**Set problem**
Arrange every line of text in the items below as a numbered list, omitting blank lines. Leave the pictures out of your answer.

**Entries shown**
********************
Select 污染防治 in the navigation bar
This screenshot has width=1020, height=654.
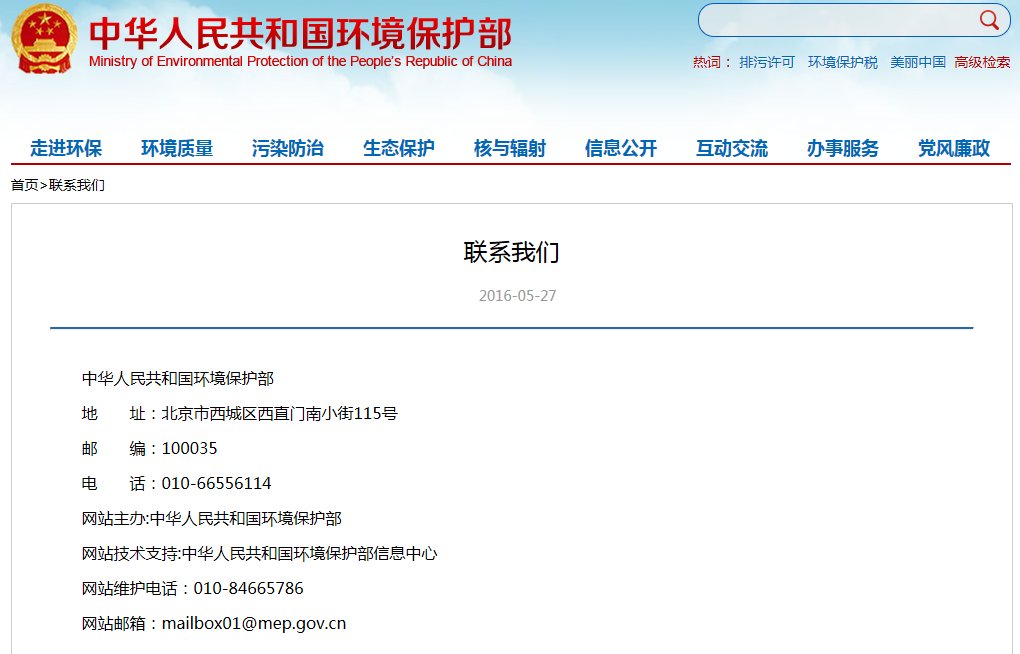[x=288, y=148]
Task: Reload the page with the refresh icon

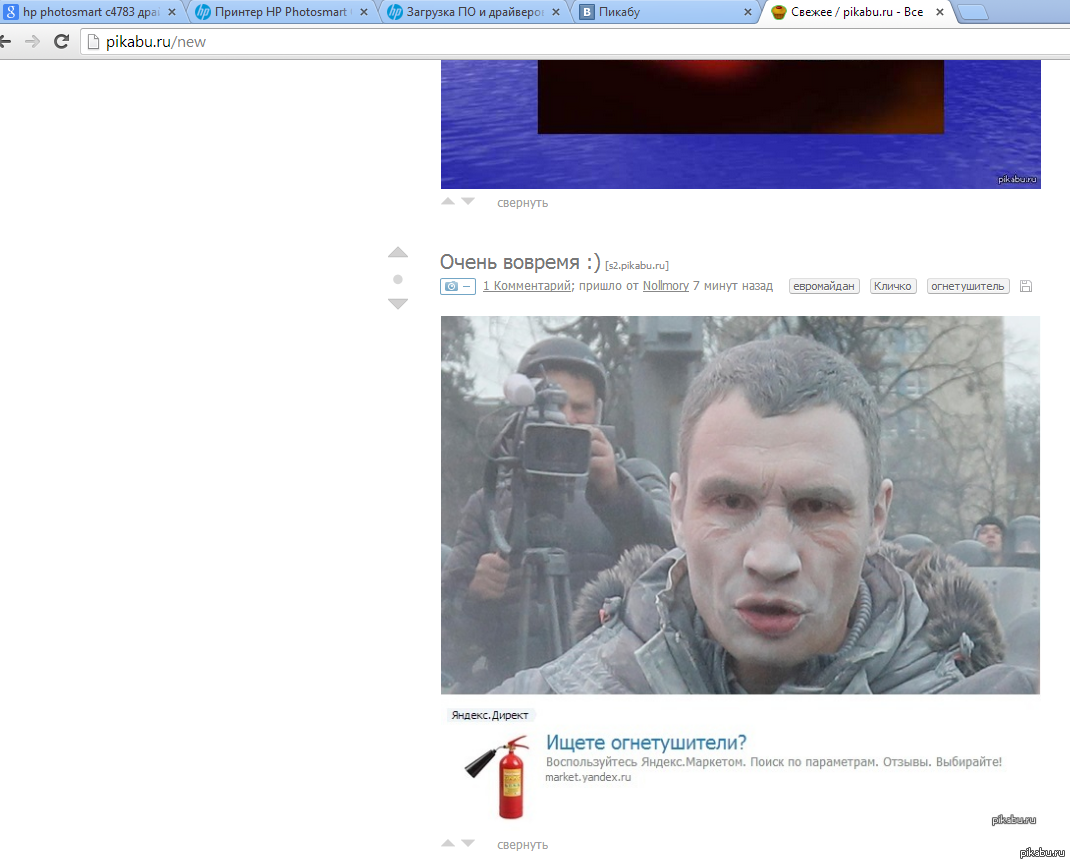Action: [61, 42]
********************
**Result of the task**
1. Select 污染防治 in the navigation bar
2. This screenshot has width=1020, height=654.
3. [x=288, y=148]
4. Task: Reload the page with the refresh icon
5. Action: [61, 42]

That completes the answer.